══ DATA EXTRACTS ══

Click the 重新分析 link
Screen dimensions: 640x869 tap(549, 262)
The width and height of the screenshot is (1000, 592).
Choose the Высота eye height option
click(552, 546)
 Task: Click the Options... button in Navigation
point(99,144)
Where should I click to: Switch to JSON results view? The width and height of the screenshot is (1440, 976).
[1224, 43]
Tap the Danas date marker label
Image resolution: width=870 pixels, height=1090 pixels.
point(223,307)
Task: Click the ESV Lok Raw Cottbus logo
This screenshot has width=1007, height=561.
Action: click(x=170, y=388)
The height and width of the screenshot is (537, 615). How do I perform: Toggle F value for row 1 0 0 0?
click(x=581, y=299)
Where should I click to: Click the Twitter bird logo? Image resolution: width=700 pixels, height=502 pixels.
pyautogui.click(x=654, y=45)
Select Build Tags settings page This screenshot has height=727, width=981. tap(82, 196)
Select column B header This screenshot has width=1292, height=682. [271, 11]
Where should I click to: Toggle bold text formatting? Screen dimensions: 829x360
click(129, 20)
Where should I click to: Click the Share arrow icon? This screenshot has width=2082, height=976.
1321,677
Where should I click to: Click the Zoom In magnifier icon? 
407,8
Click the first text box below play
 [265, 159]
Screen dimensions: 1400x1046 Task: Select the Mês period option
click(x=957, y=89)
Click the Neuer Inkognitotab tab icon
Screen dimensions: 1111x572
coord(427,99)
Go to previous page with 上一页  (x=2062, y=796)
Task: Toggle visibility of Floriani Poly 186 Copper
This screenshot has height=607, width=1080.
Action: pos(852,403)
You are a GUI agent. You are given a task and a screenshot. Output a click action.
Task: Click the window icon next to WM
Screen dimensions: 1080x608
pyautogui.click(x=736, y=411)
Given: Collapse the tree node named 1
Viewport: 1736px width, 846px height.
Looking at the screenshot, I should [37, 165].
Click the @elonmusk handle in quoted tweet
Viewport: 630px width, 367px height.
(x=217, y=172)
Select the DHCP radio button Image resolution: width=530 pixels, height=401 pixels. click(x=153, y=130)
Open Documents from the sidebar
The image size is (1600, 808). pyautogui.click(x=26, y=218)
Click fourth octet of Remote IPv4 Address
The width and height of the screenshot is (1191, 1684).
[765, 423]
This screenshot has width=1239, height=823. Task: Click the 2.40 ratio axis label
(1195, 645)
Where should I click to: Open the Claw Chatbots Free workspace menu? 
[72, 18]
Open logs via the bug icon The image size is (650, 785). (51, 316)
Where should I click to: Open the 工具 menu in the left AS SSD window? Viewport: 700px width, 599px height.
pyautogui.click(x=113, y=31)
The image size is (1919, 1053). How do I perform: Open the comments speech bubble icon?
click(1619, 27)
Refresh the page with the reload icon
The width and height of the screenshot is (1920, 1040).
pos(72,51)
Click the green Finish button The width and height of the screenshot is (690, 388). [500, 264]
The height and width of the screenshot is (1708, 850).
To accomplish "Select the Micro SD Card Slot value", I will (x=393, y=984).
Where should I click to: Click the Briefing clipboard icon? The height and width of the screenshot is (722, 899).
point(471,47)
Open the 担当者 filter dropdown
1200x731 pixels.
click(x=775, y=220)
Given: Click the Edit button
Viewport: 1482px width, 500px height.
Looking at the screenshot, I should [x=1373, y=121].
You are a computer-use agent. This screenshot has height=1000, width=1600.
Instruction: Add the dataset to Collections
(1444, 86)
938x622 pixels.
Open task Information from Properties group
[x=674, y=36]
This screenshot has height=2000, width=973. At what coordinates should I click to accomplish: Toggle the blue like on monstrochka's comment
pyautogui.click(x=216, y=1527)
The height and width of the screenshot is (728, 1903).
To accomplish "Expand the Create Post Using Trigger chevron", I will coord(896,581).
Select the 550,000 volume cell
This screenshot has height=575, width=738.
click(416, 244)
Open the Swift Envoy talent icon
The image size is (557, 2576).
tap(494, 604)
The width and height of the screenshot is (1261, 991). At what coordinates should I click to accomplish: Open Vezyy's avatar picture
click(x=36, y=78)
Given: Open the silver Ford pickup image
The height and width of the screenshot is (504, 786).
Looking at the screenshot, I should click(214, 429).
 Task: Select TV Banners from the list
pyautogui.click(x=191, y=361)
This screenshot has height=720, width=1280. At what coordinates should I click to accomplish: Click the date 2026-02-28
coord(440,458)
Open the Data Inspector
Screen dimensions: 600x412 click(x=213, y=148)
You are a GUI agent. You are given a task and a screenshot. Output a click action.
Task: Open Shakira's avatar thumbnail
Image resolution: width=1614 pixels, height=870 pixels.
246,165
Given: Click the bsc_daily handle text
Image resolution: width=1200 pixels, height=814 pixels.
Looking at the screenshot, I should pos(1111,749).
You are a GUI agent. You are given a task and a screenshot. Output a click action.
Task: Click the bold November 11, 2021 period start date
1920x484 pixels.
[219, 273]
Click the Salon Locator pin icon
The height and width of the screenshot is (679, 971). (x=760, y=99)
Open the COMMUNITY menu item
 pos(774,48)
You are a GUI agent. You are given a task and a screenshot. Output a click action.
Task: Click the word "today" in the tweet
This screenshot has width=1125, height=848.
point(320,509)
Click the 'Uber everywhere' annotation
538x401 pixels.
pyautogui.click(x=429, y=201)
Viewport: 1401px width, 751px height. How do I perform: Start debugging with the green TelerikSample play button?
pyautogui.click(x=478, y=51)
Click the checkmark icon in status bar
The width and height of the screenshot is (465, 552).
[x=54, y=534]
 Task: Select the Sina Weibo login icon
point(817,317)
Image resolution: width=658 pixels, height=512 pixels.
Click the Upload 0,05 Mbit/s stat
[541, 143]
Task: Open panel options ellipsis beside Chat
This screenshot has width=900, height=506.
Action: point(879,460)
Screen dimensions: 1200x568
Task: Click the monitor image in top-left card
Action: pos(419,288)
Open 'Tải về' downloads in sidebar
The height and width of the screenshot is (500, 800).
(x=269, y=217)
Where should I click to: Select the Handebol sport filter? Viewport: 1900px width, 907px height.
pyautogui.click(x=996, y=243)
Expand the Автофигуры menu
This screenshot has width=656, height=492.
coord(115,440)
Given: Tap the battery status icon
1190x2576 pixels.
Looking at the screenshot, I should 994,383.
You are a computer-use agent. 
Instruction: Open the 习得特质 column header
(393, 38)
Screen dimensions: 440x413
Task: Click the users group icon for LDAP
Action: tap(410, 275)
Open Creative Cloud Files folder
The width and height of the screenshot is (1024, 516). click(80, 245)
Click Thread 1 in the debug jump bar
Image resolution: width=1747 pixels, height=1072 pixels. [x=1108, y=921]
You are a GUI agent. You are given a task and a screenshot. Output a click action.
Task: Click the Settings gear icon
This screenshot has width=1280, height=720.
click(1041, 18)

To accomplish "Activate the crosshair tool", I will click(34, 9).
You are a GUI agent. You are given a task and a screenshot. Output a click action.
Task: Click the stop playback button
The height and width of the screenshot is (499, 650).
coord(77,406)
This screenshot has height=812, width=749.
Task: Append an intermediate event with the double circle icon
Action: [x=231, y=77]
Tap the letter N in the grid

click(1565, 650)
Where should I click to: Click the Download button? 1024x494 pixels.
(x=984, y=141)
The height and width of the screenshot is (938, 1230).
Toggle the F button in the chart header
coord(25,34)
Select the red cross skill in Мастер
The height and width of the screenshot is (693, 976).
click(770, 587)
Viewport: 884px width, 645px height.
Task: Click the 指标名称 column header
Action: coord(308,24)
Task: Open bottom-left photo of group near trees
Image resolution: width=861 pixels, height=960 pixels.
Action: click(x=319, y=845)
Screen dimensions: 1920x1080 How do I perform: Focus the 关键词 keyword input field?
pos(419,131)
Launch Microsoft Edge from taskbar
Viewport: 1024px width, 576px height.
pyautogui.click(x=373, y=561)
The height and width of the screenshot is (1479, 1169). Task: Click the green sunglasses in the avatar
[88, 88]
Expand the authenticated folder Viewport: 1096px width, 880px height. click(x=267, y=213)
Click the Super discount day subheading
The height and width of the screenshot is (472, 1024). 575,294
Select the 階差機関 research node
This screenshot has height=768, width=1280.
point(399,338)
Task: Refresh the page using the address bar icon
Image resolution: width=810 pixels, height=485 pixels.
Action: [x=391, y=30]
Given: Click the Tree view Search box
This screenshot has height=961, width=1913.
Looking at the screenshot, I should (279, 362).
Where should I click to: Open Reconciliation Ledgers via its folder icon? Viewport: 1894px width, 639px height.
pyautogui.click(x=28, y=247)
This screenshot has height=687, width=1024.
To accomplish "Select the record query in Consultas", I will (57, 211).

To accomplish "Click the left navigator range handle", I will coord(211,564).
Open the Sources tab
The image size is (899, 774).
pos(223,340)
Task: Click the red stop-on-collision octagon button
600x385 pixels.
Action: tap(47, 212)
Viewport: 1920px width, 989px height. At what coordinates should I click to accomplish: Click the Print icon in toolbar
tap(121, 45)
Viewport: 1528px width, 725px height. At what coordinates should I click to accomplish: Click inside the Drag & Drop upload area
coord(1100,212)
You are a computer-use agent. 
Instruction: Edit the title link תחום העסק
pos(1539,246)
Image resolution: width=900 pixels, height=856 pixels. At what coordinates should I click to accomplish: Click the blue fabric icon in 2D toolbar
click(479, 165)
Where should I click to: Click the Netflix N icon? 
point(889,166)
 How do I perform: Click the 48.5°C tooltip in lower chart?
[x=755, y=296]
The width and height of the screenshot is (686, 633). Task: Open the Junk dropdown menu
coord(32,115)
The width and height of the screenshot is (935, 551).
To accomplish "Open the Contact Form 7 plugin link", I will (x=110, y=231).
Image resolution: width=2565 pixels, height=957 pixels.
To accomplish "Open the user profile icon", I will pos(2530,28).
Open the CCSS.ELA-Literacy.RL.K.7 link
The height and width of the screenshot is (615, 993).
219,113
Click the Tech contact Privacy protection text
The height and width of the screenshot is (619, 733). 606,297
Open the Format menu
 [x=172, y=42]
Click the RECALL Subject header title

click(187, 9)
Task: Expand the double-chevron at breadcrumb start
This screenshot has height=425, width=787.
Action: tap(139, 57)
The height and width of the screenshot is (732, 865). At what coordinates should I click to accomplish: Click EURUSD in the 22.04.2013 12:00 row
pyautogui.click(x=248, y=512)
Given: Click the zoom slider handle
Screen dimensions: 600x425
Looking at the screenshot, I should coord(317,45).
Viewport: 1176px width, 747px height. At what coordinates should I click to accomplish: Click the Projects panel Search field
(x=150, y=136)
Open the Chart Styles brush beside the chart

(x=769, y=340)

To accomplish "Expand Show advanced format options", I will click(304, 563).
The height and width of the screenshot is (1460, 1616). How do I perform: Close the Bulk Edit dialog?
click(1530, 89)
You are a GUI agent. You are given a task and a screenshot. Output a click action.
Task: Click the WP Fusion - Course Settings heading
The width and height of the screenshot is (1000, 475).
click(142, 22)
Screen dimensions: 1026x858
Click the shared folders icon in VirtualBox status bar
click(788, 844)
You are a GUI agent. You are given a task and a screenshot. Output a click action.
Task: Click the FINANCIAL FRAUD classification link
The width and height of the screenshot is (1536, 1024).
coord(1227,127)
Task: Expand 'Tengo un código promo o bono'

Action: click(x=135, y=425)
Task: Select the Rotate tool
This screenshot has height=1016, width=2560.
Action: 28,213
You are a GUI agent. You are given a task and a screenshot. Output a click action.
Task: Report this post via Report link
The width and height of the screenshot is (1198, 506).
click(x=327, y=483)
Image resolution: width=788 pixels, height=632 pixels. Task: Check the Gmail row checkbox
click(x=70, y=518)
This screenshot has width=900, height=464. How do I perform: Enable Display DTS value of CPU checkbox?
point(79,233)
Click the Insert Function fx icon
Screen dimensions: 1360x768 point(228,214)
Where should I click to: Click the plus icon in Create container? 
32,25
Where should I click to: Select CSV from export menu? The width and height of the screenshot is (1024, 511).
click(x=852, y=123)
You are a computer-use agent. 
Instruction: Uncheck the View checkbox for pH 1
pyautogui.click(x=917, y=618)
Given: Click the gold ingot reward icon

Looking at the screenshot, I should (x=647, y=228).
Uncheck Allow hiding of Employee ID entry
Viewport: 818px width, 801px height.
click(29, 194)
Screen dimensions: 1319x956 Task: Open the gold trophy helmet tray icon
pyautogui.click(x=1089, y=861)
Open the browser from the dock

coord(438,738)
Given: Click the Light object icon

═══

● WORK INSTRUCTION
Please return the lines above that run from the line containing "Task: Click the window icon next to WM" to the line containing "Select the DHCP", inclusive, exactly and with no other lines.

● TASK SOLUTION
Task: Click the window icon next to WM
Screen dimensions: 1080x608
pyautogui.click(x=736, y=411)
Given: Collapse the tree node named 1
Viewport: 1736px width, 846px height.
Looking at the screenshot, I should [37, 165].
Click the @elonmusk handle in quoted tweet
Viewport: 630px width, 367px height.
(x=217, y=172)
Select the DHCP radio button Image resolution: width=530 pixels, height=401 pixels. click(x=153, y=130)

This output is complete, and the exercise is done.